投資単位の引き下げとボラティリティ

昨年末はライブドアの100分割が話題になりましたが、本日は投資単位の引き下げについて。
平成13年9月に、「株式投資単位の引き下げ促進に向けたアクション・プログラム」が発表され、全ての上場企業はその投資単位を時価ベースで50万円未満とするよう努めることとされ、その後、各証券取引所等の規定の中でも、そうした努力義務が盛り込まれています。
実際に株式分割等を行うと、市場はそれを好感して株価が上がることが多いですが、株価でなくボラティリティ(変動率)にはどういう影響を与えるのでしょうか。

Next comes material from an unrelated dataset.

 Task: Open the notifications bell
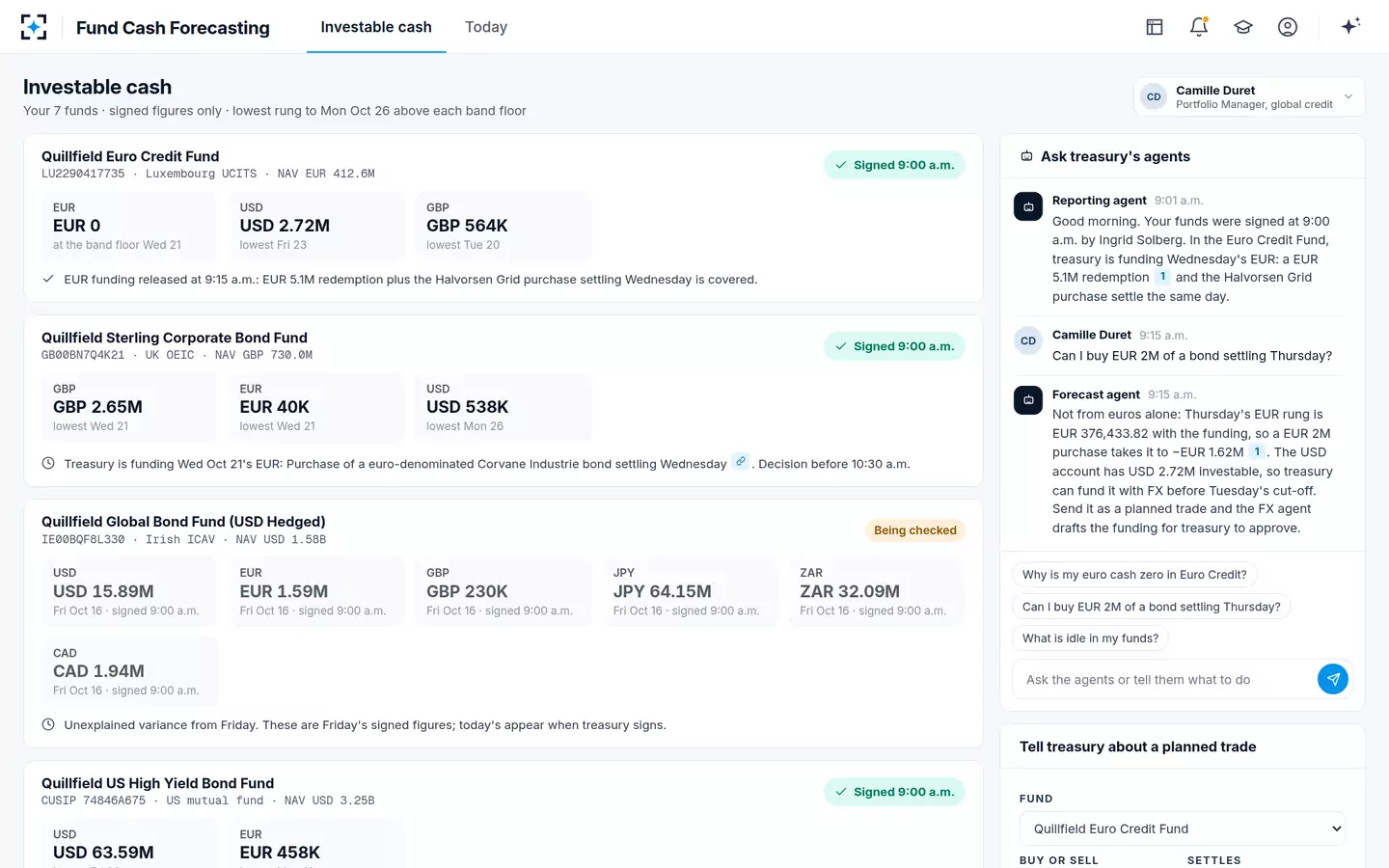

ちょっと古いですが、昨日webでちょっとおもしろい論文を見つけました。
株式投資単位の引き下げがボラティリティに与える影響
奥山 英司 星野 真智子
http://home.hiroshima-u.ac.jp/jea2002/okuyama.pdf
要旨:
東京証券取引所に上場する41 銘柄の株式について,株式売買単位の変更(くくり直し)が,株式収益率のボラティリティに与える影響について分析を行った.

というものですが、この論文では、分析対象について、
「株式分割は発行株式数が変化するため,株価自体に影響を与える.さらに日本の企業は,株式分割後も配当を据え置く例が多く,実質的な増配が行われる.従って,株式分割後の正確な株価を計算するのが非常に困難であり,それによるボラティリティの増大が予想される.

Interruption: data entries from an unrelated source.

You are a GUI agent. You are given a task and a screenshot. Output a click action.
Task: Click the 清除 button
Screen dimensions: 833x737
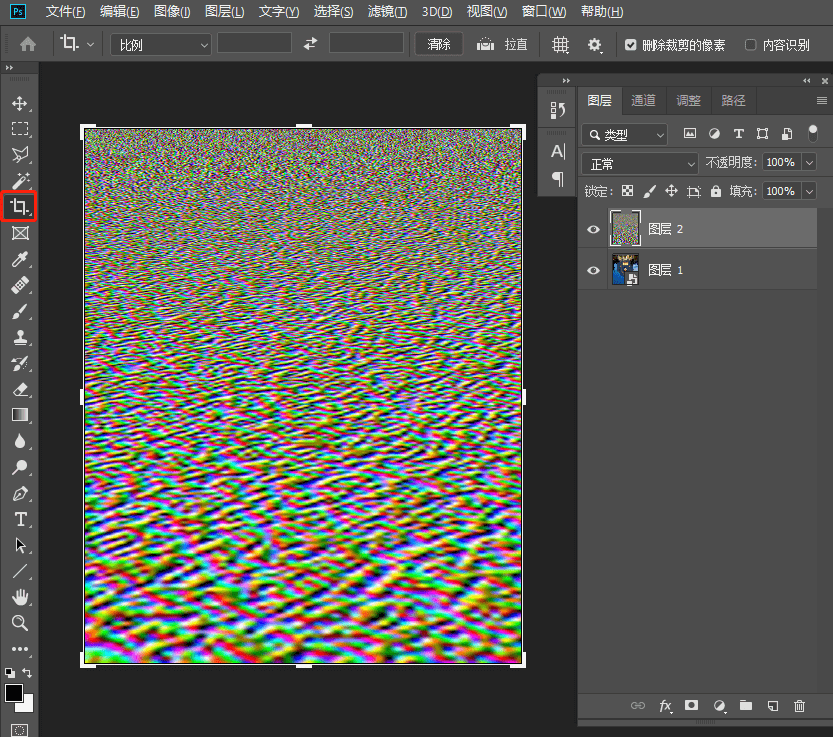point(439,45)
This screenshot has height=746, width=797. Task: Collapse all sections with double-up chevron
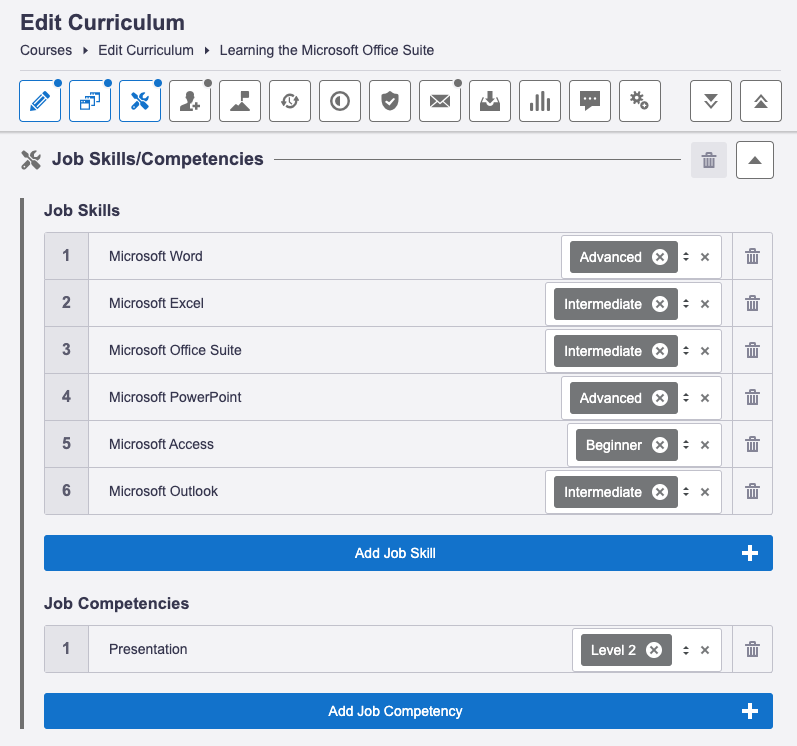[x=761, y=101]
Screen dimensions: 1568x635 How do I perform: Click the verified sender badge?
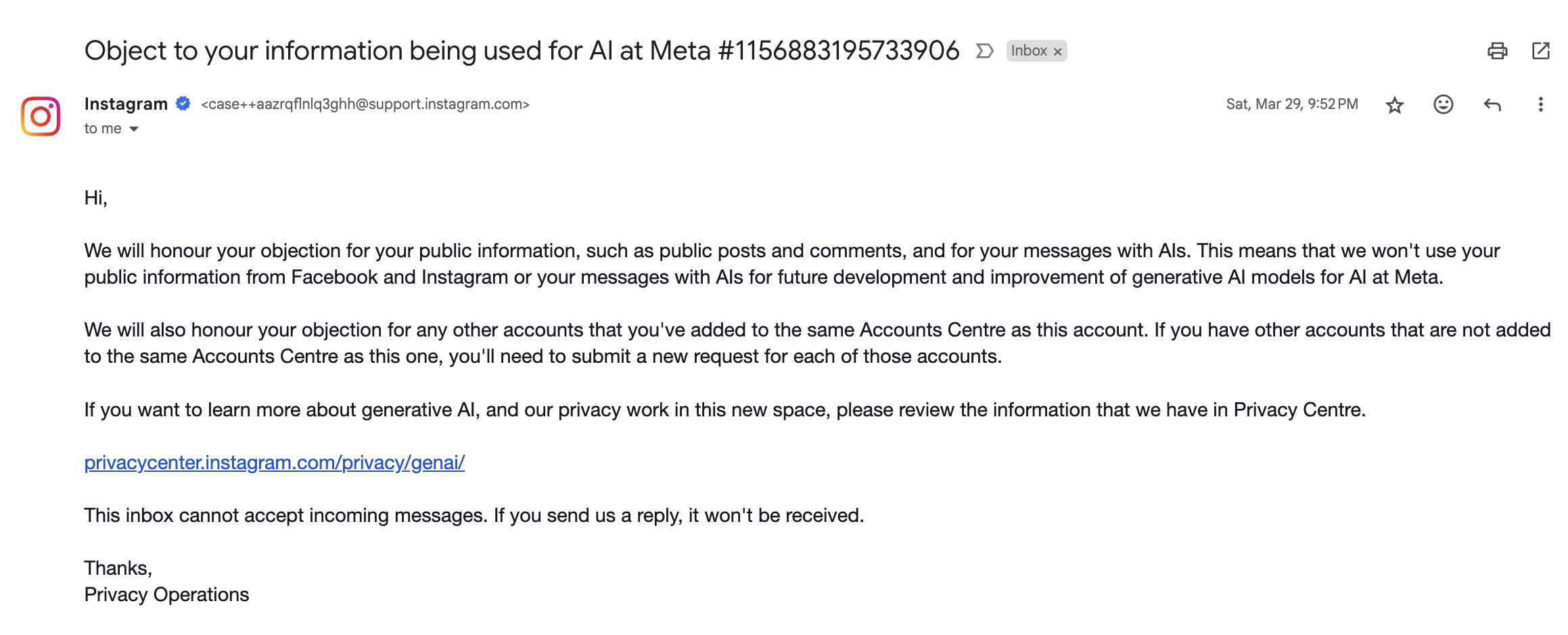pos(183,104)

一方でくくり直しに関しては,売買単位を引き下げるだけで,株式自体の性質を変えることはない.さらに,株式分割を行った株式よりもくくり直しを行った株式の方がはるかに多い.従って,くくり直しが行われた株式を分析対象とすることは,多くのサンプルに基づいて,個人投資家の参入が容易になった影響を分析することが可能であると期待される.」

ということで、純粋に投資単位変更の影響を分析するために、株式分割の事例は除いて、単元株の引き下げ(くくり直し)の事例のみを扱っています。
結論として、
くくり直しを行った銘柄のボラティリティは,多くの場合くくり直し前後で有意には変化が見られなかった.

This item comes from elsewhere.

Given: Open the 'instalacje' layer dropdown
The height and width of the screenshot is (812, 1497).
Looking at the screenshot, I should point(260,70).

しかし,TOPIX を用いた市場全体のボラティリティの変化と比較すると,1999 年度以前にくくり直しを行った銘柄ではボラティリティが増大する傾向にあるものの,2000 年度にくくり直しを行った銘柄ではボラティリティが低下していた.
このような違いは,1999 年10 月の株式売買委託手数料完全自由化や,それに伴うインターネット等を活用した低料金の取引機会の拡大が影響しているのではないかと思われる.全国証券取引所や日本証券業協会が推進している個人投資家の株式市場参入拡大は,現時点では株式市場の安定化をもたらす方向に作用していると考えられる.

としています。つまり、オンライン証券でデイトレーダーなどの個人投資家の売買が活発化することにより、価格変動がより激しくなってるんじゃないかというギワクがあるわけですが、データを見るとそうした個人投資家の活発な売買は逆にボラティリティを低下させており、価格形成を滑らかにする「潤滑油」の効果を果たしていると言えるのではないか、ということですね。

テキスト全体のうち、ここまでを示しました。